Avoid excessive rinsing in the shower "Once you've shampooed and conditioned, don't tilt your head back and let the water just run over it for several minutes," says Teca Gil-lespie, a scientist with P&G. And if you like to wake up under the faucet in the morning, try to spare your hair.
Stick to lukewarm or cooler "Heat makes dye leach faster: the hotter the water is, the quicker the color loss," explains Thomas.
Use a color-protecting shampoo They're specifically formulated to be both gentle and protective, says Redken haircolor consultant David Stanko. Steer clear of clarifying shampoos — which can be harsh and stripping — except on the day before your color appointment. "If you're going for gray coverage, use one to remove silicones, waxes, and hairspray resins," says Stanko. "Otherwise, instead of penetrating the hair shaft, some of the hair dye may attach itself to those coatings and then wash out, making your color fade faster."

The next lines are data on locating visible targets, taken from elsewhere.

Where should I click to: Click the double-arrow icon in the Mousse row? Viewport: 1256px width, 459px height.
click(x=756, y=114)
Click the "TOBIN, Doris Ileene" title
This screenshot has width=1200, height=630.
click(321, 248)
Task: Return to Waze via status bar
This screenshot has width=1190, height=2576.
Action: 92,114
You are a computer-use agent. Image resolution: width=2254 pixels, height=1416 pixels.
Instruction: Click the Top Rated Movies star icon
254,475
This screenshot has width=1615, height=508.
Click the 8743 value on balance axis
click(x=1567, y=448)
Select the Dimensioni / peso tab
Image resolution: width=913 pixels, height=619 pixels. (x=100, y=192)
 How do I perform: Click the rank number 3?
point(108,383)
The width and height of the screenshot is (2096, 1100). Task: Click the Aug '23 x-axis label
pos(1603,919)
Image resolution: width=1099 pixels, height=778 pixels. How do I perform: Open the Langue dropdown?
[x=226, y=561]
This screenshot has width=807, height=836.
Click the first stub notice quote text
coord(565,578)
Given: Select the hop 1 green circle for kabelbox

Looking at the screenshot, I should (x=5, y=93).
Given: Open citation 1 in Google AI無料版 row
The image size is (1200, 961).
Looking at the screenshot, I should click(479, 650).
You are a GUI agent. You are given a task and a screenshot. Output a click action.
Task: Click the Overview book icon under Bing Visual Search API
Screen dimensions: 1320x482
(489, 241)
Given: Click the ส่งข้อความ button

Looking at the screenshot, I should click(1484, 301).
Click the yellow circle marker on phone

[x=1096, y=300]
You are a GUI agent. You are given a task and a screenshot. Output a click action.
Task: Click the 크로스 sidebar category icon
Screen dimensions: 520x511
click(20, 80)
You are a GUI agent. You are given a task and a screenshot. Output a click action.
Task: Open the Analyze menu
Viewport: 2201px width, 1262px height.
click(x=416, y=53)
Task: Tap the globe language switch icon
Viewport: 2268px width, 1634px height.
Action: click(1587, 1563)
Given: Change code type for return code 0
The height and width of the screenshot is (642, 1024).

Wash your hair less frequently Refresh on your off days by flipping hair over and spraying a dry shampoo at the roots to soak up oil. The new Suave Professionals Dry Shampoo ($3, drugstores) is colorless, so unlike most, it won't leave a white residue.
Beat a Dry Spell
If you feel your locks are fit to start a brushfire, the culprit, again, is that missing lipid layer. Your own scalp oils normally rely on hair's fatty layer as a transport system, says Thomas. Without it, they don't distribute themselves well down the length of the hair shaft. What's more, conditioners like silicones don't adhere evenly. So if you've been dutifully conditioning with no results, it's not your imagination — most of that conditioner has been rinsed down the drain. In short, your new hair chemistry demands conditioners specifically for color-treated hair.
Condition every time you shampoo, even if you have fine hair. "You really want to make sure you condition the longest part of your hair. The tips can be years old and have the most damage, whereas the roots are only a couple of months old," says Gillespie. Start at the ears and work your way down to the tips.